"""FastAPI HTTP Server for cache-dit.

Adapted from SGLang's HTTP server:
https://github.com/sgl-project/sglang/blob/main/python/sglang/srt/entrypoints/http_server.py
"""

import asyncio
from typing import Optional, Dict, Any, List, Literal
from fastapi import FastAPI, HTTPException, Response
from fastapi.responses import JSONResponse
from pydantic import BaseModel, Field

from .model_manager import ModelManager, GenerateRequest
from cache_dit.logger import init_logger

logger = init_logger(__name__)

_global_model_manager: Optional[ModelManager] = None
_request_semaphore: Optional[asyncio.Semaphore] = None


class GenerateRequestAPI(BaseModel):
    """API request model for image/video generation."""

    prompt: str = Field(..., description="Text prompt")
    negative_prompt: Optional[str] = Field("", description="Negative prompt")
    width: int = Field(1024, description="Image/Video width", ge=64, le=4096)
    height: int = Field(1024, description="Image/Video height", ge=64, le=4096)
    num_inference_steps: int = Field(50, description="Number of inference steps", ge=1, le=200)
    guidance_scale: float = Field(7.5, description="Guidance scale", ge=0.0, le=20.0)
    sigmas: Optional[List[float]] = Field(
        None,
        description="Custom sigma schedule (e.g. for turbo inference). Length should typically match num_inference_steps.",
    )
    seed: Optional[int] = Field(None, description="Random seed")
    num_images: int = Field(1, description="Number of images to generate", ge=1, le=4)
    image_urls: Optional[List[str]] = Field(
        None,
        description="Input images for image editing. Supports: URLs (http/https), local file paths, base64 strings (with or without data URI prefix)",
    )
    num_frames: Optional[int] = Field(
        None, description="Number of frames for video generation", ge=1, le=200
    )
    fps: Optional[int] = Field(16, description="Frames per second for video output", ge=1, le=60)
    include_stats: bool = Field(False, description="Include stats field in response")
    output_format: Literal["base64", "path"] = Field(
        "base64",
        description="Output format: base64 or path",
    )
    output_dir: Optional[str] = Field(
        None,
        description="Output directory when output_format=path (server-side path)",
    )


class GenerateResponseAPI(BaseModel):
    """API response model for image/video generation."""

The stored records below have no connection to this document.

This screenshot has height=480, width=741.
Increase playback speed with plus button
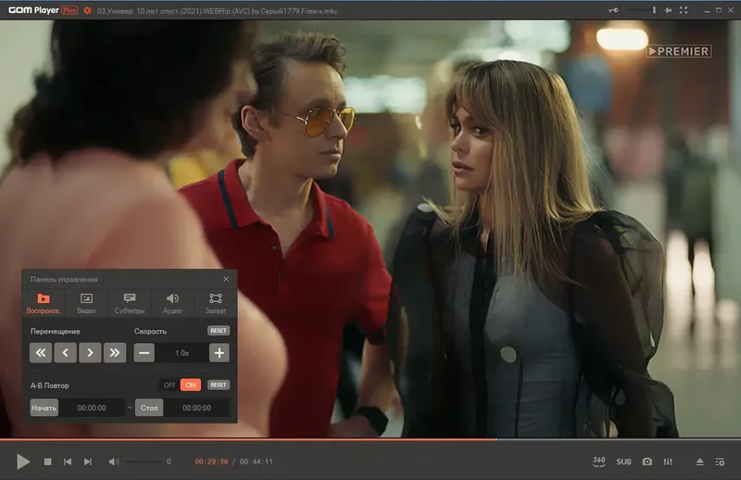click(219, 352)
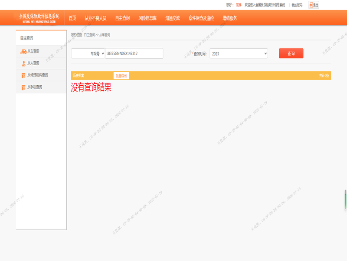Switch to 沟通交流 in navigation bar
The width and height of the screenshot is (347, 261).
coord(173,18)
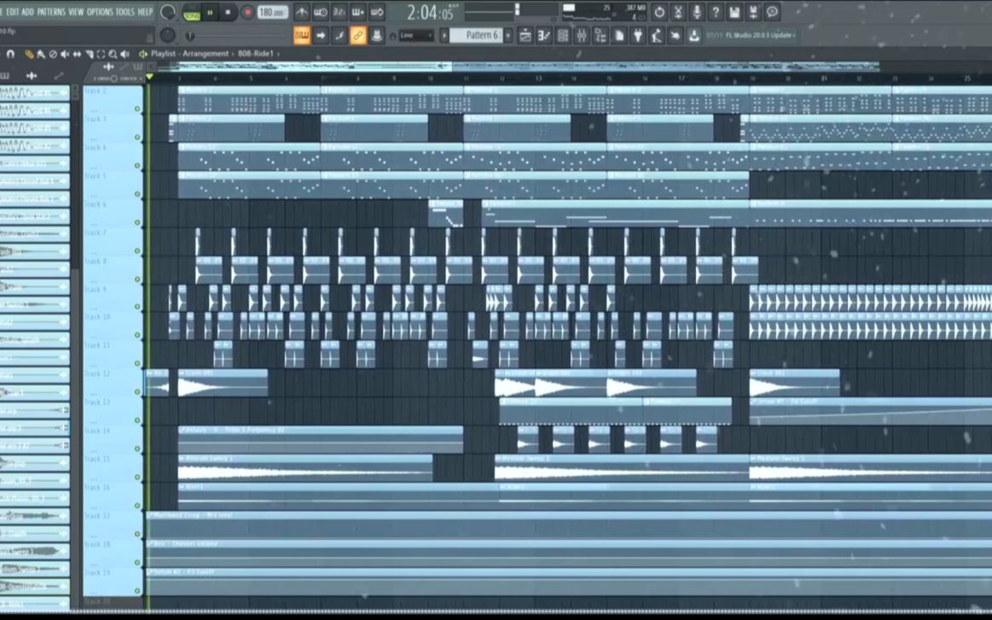Viewport: 992px width, 620px height.
Task: Click the Save project disk icon
Action: 735,12
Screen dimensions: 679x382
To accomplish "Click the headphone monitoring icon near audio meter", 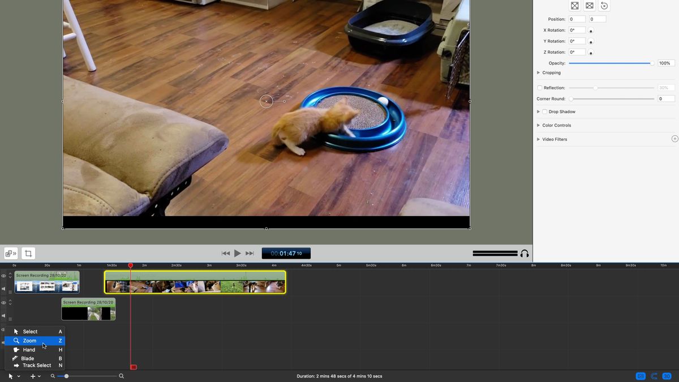I will point(525,253).
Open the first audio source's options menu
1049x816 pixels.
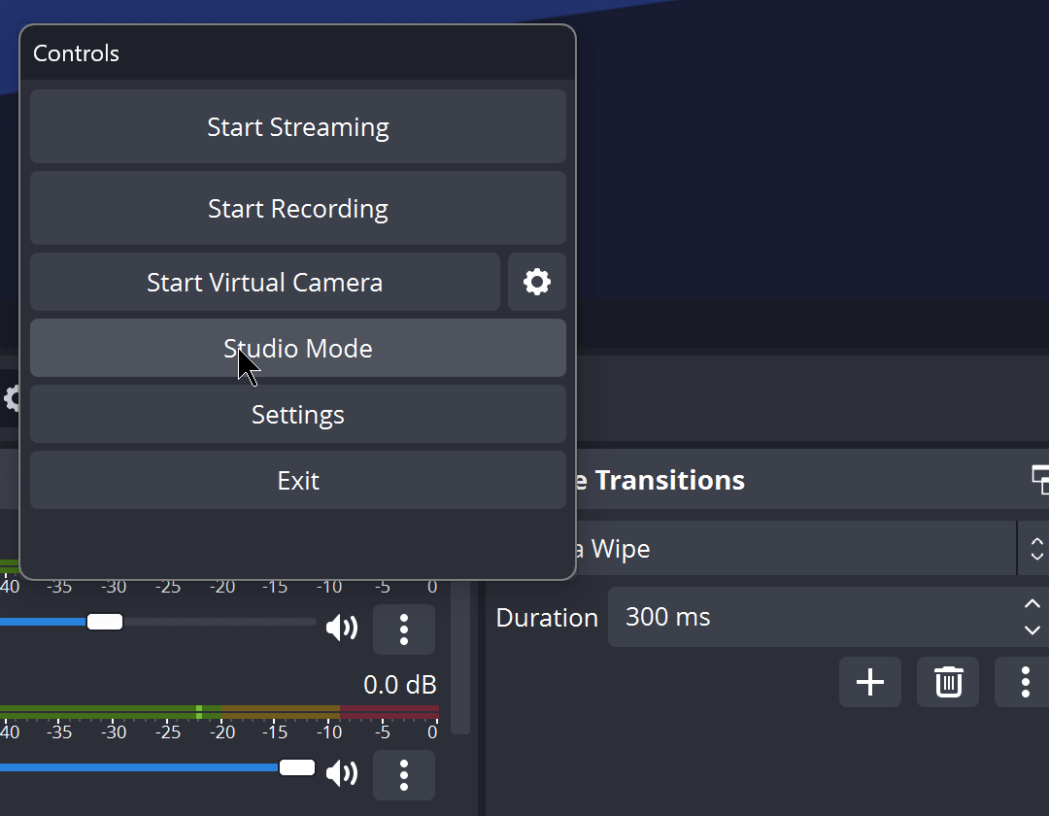tap(404, 629)
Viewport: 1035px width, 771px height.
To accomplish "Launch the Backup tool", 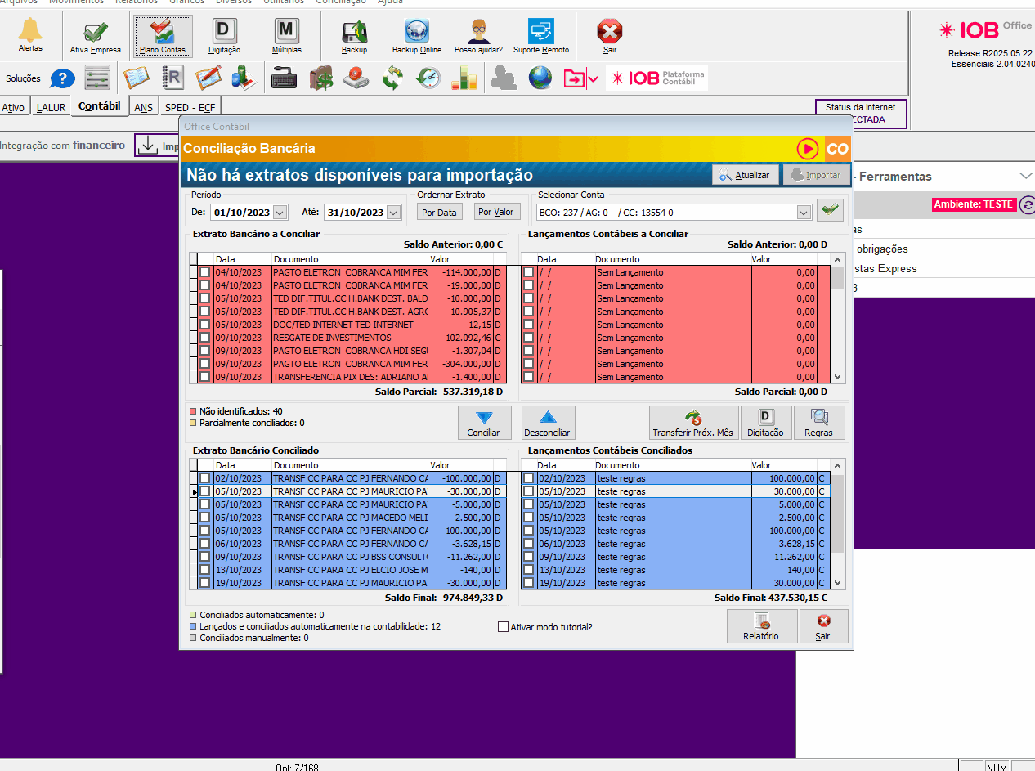I will (x=354, y=37).
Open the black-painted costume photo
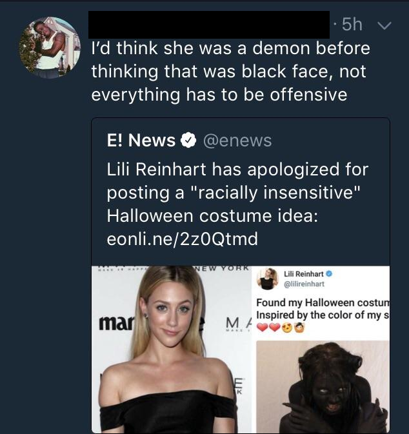The image size is (409, 434). 323,386
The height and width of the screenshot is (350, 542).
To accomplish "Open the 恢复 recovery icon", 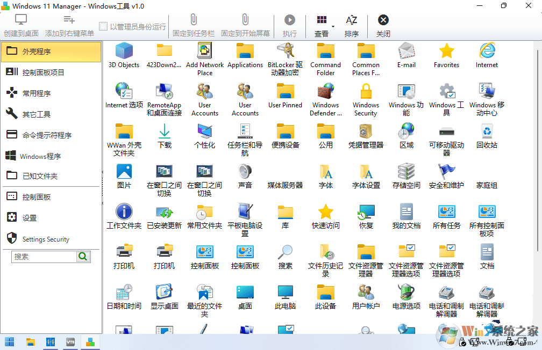I will click(366, 213).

    images: Optional[list[str]] = Field(None, description="Base64 encoded images or file paths")
    video: Optional[str] = Field(None, description="Base64 encoded video (mp4) or file path")
    stats: Optional[Dict[str, Any]] = Field(None, description="Cache statistics")
    time_cost: Optional[float] = Field(None, description="Generation time in seconds")
    inference_start_time: Optional[str] = Field(
        None, description="Inference start time (local time with timezone offset)"
    )
    inference_end_time: Optional[str] = Field(
        None, description="Inference end time (local time with timezone offset)"
    )


def create_app(model_manager: ModelManager) -> FastAPI:
    """Create FastAPI application."""
    global _global_model_manager, _request_semaphore
    _global_model_manager = model_manager
    _request_semaphore = asyncio.Semaphore(1)

    app = FastAPI(
        title="Cache-DiT Serving API",
        description="Text-to-image model serving API with cache-dit acceleration",
        version="1.0.0",
    )

    @app.get("/health")
    async def health():
        """Health check endpoint."""
        if _global_model_manager is None or _global_model_manager.pipe is None:
            return Response(status_code=503, content="Model not loaded")
        return Response(status_code=200, content="OK")

    @app.get("/get_model_info")
    async def get_model_info():
        """Get model information."""
        if _global_model_manager is None:
            raise HTTPException(status_code=503, detail="Model manager not initialized")

        return JSONResponse(content=_global_model_manager.get_model_info())

    @app.post("/generate", response_model=GenerateResponseAPI, response_model_exclude_none=True)
    async def generate(request: GenerateRequestAPI):
        """Generate images from text prompt."""
        if _global_model_manager is None:
            raise HTTPException(status_code=503, detail="Model manager not initialized")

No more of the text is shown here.